These are largely invisible, but sometimes clouds form in the rising air around the crest of each wave. Known as lenticular clouds, they are often elongated and smooth-faced like a lens, and there may be a series heading off downwind, roughly at right angles to the upper wind direction, and more or less stationary relative to the ground. In the setting sun, the rounded glowing shapes sometimes resemble a cartoon-book version of a spaceship, and are no doubt responsible for at least some reported sightings of UFOs.
Typically mountain waves are most likely when a strong stable airflow passes across a mountain range, with less stable air above the peaks. The waves then set up downwind (on the lee side) and sometimes extend for many tens of kilometres. To visualize how this might appear, consider the water waves that sometimes occur downstream of a rock or stone lying just beneath the surface in a river, or the waves (known as whelps) that follow a tidal bore.
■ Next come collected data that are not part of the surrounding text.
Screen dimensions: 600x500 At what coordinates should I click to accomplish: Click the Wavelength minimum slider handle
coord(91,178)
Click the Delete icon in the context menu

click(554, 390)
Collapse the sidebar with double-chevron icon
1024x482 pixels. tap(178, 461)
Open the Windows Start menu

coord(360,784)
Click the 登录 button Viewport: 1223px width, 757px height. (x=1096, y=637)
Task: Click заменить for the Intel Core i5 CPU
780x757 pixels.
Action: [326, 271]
On the front of each wave, powerful air currents often rise smoothly towards the crest, and glider pilots have long exploited mountain waves to achieve remarkable heights and distances. For example, pilots have flown more than 1000km in a day in Scotland in mountain waves and reached heights of over 30,000 feet. Considerable skill and experience is needed though due to the extreme turbulence sometimes encountered at low levels, and an oxygen supply is often required as well.